> **SELECTED EXTRACT**:
Strong groups of people who stay together, who work well together and strengthen each other, give a movement strength. Groups come together in many different ways, and those that are most effective and enjoyable tend to have something distinctive, some mark of their own creativity, some characteristic that makes them flourish. This arises from the special combinations that happen within a group and the particular balance the group arrives at between the various desires and talents of its members.

This section offers some perspectives that you might think about as a member of the group, some of which the group will discuss and make a conscious decision on, some of which will evolve.

 

Strenthening a Group

The first point is how much importance people attach to the way the group itself functions and its attitudes. This itself can be a never-ending source of conflict! There are balances to be struck, such as between those impatient with discussion who urgently want to be out 'there' and 'doing', and those who want more clarity, be it about goals, about being prepared to argue a case in public, about who the group should try to reach and the forms of action it should consider, or about how the group organises itself and functions. Somehow a new group has to do its best to find its own way and overall direction, some happy medium between people pulling in different directions. If the group has a lot of energy and initiative, sub-groups may take up particular themes. If the group involves people with conflicting political philosophies or attitudes, that needs to be acknowledged and made a source of strength rather than a block on creativity.

Whether your group is large and open or small and limited by affinity (see 'Affinity Groups') you want new people to feel welcome, and you want everyone to feel able to contribute. This raises issues of cultural diversity, of oppressive behaviour, of class, race and gender dynamics, and of power within the group. Dealing with these issues can itself be a source of tension, although not dealing with them can be even worse. You'll need to find ways to tackle these questions in a supportive atmosphere. Section Two on gender offers some examples.

In general, it is useful for a group that plans to stay together to organise some special sessions in addition to the usual meetings, or to set aside a slot in the regular meetings for something a bit different. At times, this might have a practical focus, such as skill-sharing, campaign development, or even a more detailed look at a particular campaign topic. At times, this might be more group-directed, such as activities that build rapport (banner-making, singing) or ways to improve group functioning.

 

Exploring Differences

A nonviolent action group will also at some point benefit from considering some of the issues attached to the term nonviolence—including forms of nonviolence and their repercussions, values, attitudes, and goals. Any issue that touches on group members' deeply held convictions must be handled with respect for differences, aiming less to establish a group position than to share perceptions and perspectives. Simply understanding each other better will deepen what you're trying to do together.

> **SOURCE MATERIAL**:

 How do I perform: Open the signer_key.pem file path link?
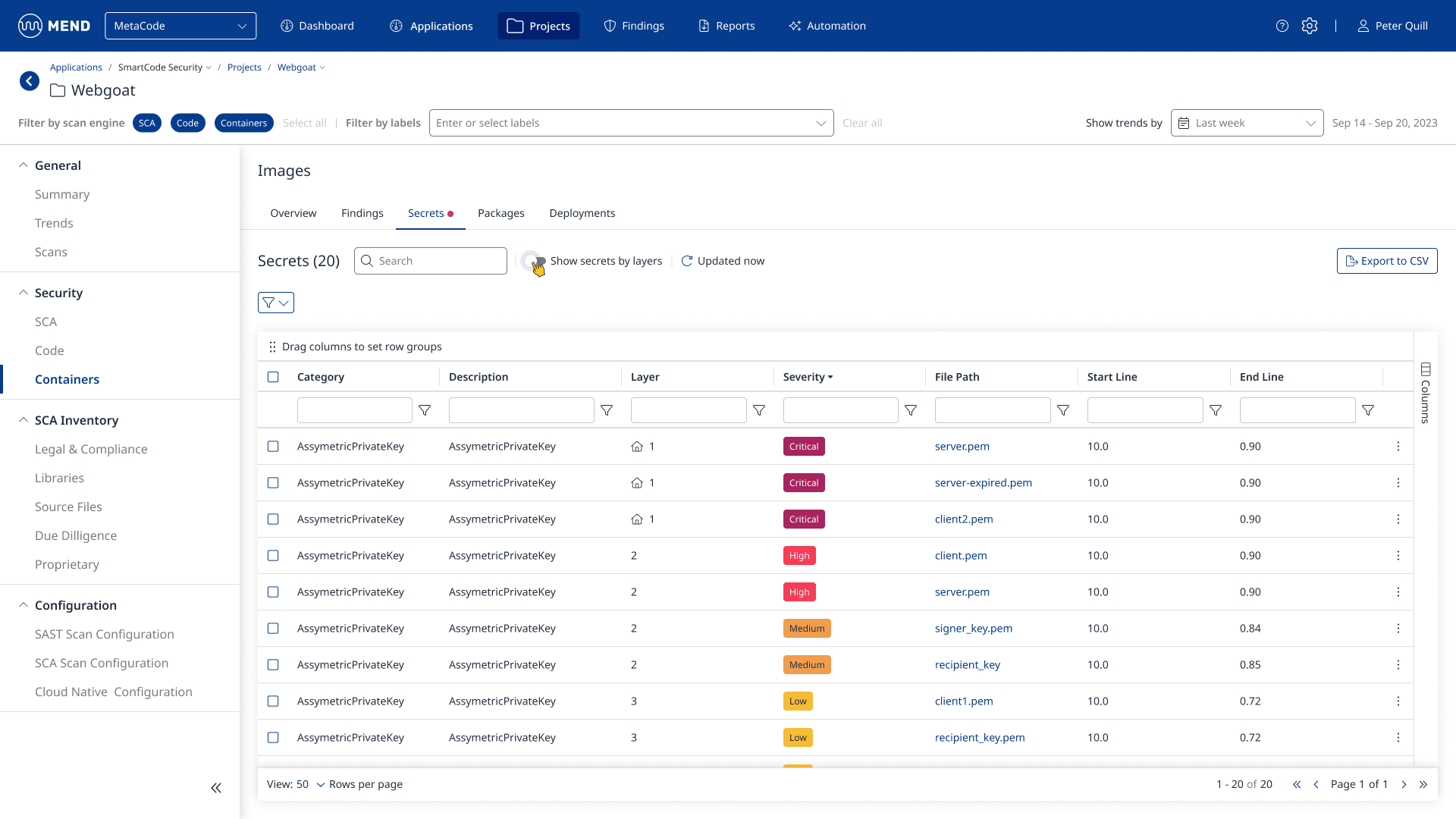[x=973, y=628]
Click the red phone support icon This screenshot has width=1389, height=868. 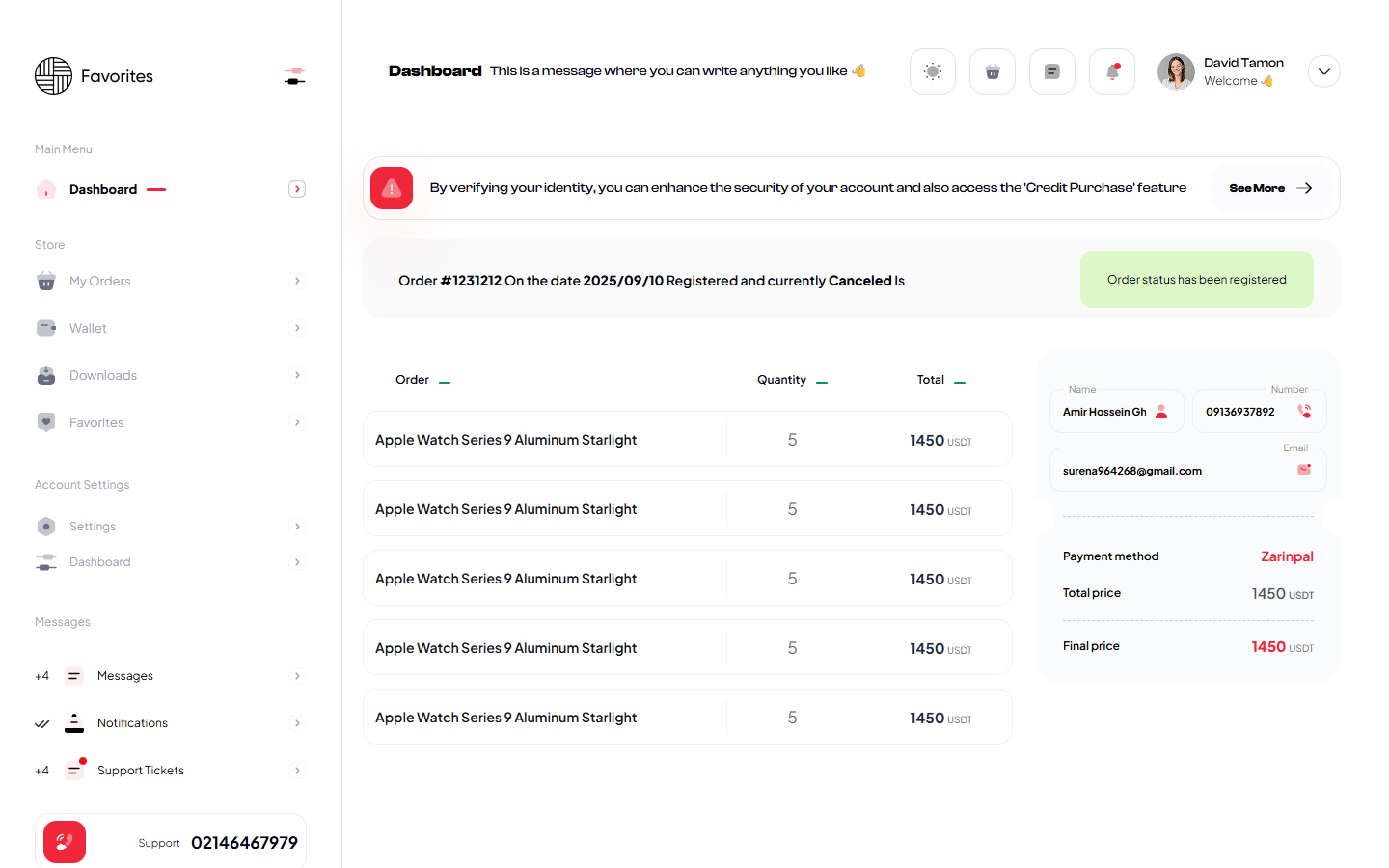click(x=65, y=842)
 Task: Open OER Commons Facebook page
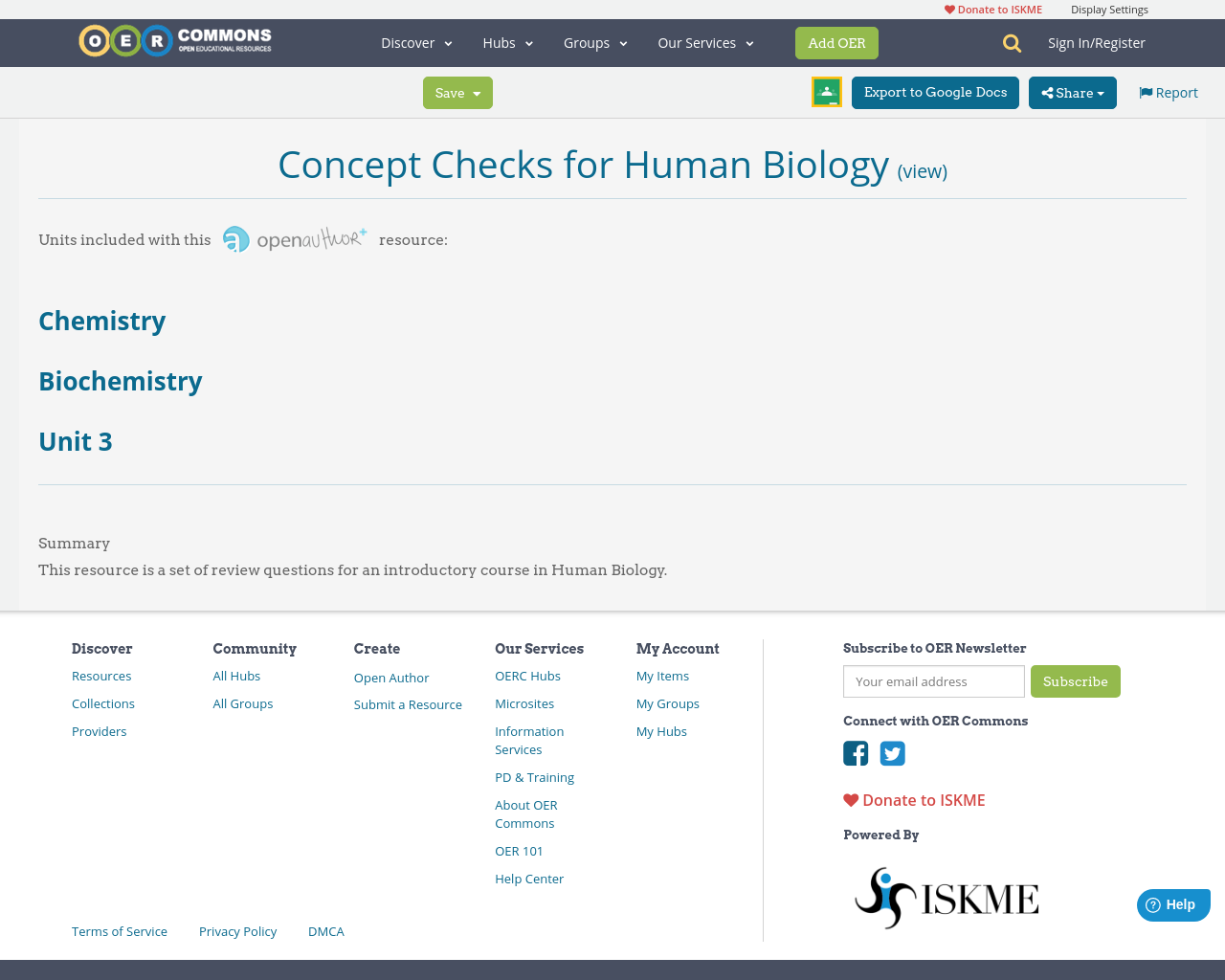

> **REQUIRED TASKS**:
• a. In the passage on strengthening groups:
(i) Which section does the passage point to for examples on gender?
(ii) What two activities does it give as examples of ones that build rapport?
(iii) When a group takes up issues touching on deeply held convictions, what should it aim less to do?
• b. In the passage on strengthening groups, what does the part starting with "This section offers" and going on through "which will evolve." read like when "perspectives" is swapped for "viewpoints"?

> **RESULTS FOR THE EXERCISE**:
• a.
(i) Section Two
(ii) Banner-making and singing
(iii) Establish a group position

• b.
This section offers some viewpoints that you might think about as a member of the group, some of which the group will discuss and make a conscious decision on, some of which will evolve.